___ Excerpted passage
Have you ever wondered how chemists dilute a stock solution to the desired concentration with such accuracy? Well, they are able to do so using a very important equation in the chemist’s toolkit, i.e., N1V1 = N2V2.
In this article, you will learn how to use N1V1 = N2V2 with lots of examples, so continue reading!
N1V1 = N2 V2 is formally referred to as the normality equation. It is actually an alternative way of writing the dilution formula; C1V1 = C2V2.
If the concentration (C) of a solution is recorded in terms of normality (N), then C1V1 = C2V2 transforms into N1V1 = N2V2; where,
N1 = The normality of the original, undiluted solution.
V1 = The initial volume of the given undiluted solution.
N2 = The final normality achieved after diluting the given solution.
V2 = Final volume of the solution prepared after dilution.
Normality (N) is the concentration of a solution measured in the number of equivalents of a solute per liter of the solution.
An equivalent is the amount of a substance that can either donate or accept one mole of a specific chemical species, such as H+ ions, OH– ions, and/or electrons.
The concept of normality is most applicable for measuring the concentration of acidic or alkaline solutions.
Normality can be simply determined from the molarity of a solution.
Molarity (M) is defined as the moles of solute dissolved per liter of the solution.
To convert molarity into normality, we can use the formula:
Normality (N) = M x Eq.
______
*To-do list:*
a. List the four variables that the article on the normality equation defines for N1V1 = N2V2, each with its meaning.
b. Pick up the article on the normality equation after its final line, "Normality (N) = M x Eq.", and write the next few sentences.
The records after this are separate material.
___ Information provided
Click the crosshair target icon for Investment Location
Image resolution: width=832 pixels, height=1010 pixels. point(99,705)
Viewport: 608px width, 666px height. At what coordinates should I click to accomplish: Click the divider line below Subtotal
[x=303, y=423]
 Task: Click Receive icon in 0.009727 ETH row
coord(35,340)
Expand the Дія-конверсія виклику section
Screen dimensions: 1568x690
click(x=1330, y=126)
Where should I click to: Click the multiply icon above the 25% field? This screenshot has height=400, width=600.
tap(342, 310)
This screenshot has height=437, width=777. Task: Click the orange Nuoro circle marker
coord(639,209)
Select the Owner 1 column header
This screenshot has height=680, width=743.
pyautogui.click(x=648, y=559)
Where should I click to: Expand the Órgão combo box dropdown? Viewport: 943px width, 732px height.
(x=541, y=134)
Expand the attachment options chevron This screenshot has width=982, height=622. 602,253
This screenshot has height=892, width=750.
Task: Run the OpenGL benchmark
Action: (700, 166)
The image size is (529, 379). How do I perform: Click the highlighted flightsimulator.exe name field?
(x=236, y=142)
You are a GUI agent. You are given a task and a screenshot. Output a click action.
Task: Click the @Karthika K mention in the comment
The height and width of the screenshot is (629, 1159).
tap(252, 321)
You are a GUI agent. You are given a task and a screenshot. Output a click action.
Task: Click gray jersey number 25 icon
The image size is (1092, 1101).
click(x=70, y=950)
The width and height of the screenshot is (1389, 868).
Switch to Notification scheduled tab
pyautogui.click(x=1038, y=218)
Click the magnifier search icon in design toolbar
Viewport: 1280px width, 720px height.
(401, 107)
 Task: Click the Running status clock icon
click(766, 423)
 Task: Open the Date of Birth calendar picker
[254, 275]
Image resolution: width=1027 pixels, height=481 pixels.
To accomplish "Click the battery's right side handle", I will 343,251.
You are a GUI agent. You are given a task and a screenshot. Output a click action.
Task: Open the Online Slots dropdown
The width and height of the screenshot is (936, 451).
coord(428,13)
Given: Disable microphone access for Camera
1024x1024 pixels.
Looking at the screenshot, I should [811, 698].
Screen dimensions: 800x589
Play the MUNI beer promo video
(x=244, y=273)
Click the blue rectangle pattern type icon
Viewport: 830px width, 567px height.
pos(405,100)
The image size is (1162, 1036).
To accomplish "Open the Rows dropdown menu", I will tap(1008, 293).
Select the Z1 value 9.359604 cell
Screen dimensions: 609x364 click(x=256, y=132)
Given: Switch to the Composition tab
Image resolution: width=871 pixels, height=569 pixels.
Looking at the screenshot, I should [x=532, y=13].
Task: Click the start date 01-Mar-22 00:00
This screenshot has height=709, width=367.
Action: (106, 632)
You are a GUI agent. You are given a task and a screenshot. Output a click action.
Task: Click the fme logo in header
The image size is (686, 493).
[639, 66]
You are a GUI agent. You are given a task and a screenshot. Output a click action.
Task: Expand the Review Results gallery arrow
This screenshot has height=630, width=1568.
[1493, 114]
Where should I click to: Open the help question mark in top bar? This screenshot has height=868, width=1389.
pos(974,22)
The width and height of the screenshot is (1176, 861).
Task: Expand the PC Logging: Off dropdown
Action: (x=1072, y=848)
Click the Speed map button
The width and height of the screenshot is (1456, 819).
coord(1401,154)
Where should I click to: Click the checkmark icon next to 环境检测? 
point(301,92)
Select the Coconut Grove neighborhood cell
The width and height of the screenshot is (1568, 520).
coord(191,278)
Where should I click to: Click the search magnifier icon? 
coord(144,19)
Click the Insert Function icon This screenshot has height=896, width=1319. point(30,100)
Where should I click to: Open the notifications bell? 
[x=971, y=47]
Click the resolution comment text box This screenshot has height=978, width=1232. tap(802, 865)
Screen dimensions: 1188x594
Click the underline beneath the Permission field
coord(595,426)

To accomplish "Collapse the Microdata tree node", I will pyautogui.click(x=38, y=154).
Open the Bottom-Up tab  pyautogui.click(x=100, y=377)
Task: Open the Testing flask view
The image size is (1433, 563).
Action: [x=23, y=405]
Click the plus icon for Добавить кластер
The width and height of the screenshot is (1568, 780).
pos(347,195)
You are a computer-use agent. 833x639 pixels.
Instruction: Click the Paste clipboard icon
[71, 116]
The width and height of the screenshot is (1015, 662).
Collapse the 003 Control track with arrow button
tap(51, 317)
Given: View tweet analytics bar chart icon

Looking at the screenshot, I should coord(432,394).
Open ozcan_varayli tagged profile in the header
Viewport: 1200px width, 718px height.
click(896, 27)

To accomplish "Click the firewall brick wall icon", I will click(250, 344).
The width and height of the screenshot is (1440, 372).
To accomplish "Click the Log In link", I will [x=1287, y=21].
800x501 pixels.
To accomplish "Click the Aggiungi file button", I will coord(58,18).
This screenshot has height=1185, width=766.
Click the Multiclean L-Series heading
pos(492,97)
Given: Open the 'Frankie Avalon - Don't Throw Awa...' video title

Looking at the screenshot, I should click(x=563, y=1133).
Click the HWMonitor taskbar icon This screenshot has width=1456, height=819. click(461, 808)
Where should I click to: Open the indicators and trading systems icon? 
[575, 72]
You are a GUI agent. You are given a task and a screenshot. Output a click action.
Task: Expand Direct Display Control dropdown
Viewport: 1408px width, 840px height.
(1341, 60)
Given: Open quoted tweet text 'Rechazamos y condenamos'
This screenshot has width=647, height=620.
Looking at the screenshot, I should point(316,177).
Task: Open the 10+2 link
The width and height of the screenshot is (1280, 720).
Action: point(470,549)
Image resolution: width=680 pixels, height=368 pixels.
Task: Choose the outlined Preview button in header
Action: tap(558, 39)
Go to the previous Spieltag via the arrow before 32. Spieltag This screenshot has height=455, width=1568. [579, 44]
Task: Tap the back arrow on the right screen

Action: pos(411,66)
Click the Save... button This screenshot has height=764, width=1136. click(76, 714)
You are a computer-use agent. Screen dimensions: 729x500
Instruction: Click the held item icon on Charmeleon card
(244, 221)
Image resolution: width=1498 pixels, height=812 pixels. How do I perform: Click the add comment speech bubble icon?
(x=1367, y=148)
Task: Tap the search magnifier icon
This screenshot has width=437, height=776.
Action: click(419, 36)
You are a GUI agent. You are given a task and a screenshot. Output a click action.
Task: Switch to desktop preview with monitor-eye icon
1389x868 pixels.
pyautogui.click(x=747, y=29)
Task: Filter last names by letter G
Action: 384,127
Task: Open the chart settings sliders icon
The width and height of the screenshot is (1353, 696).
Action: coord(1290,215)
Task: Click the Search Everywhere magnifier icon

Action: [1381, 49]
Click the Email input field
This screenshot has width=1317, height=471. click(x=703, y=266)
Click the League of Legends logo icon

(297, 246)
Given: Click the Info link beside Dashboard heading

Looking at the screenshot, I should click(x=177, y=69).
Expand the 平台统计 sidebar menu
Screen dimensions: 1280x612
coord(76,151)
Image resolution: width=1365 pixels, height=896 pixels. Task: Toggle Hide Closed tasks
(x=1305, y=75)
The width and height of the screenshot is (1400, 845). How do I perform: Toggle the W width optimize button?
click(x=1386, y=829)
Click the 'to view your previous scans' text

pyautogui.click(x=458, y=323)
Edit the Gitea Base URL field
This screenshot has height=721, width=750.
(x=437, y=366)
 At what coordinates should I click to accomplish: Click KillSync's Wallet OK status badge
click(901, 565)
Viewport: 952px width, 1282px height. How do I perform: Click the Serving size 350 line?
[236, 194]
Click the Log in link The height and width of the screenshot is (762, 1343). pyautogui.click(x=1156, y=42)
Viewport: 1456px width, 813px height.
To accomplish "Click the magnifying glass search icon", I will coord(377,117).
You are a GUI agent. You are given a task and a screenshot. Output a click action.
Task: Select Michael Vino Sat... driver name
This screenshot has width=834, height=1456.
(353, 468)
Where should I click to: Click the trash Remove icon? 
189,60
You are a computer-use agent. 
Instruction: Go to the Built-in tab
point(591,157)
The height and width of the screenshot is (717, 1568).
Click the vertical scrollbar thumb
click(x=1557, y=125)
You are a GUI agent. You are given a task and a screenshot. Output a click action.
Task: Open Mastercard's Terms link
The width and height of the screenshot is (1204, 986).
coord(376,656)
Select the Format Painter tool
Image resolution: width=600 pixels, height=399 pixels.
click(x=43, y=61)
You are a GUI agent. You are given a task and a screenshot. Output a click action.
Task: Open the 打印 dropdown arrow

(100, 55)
______
*Results in order:*
a.
- N1: the normality of the original, undiluted solution
- V1: the initial volume of the given undiluted solution
- N2: the final normality achieved after diluting the given solution
- V2: the final volume of the solution prepared after dilution

b.
where;
M= molarity (moles/L)
Eq.= Number of equivalents per mole
For example, an HCl molecule has only 1 proton (H+ ion) available for donation. So, the number of equivalents per mole (Eq) = 1. The molar mass of HCl is 36.5 g/mol.
1 molar HCl solution contains 36.5 grams of hydrochloric acid.
So, 1 normal solution of HCl = 36.5 gram equivalents per litre.
Contrarily, 2 H+ ions are available per H2SO4 molecule for donation. Here, the number of equivalents per mole (Eq) = 2. The molar mass of H2SO4 is 98.08 g/mol.
1 molar H2SO4 solution contains 98.08 grams of sulfuric acid.
1 M H2SO4 = 2 N H2SO4 = 98.08 gram equivalents per L.
Thus, 1 normal H2SO4 = 98.08 / 2 = 49.0 gram equivalents per liter.
In short, normality (N) is usually measured in g equivalent per L.
In contrast, the volume (V) of a solution is calculated in liters (L) or milliliters (mL) where 1 L = 1000 mL.
What are the units used in the N1V1 = N2V2 equation?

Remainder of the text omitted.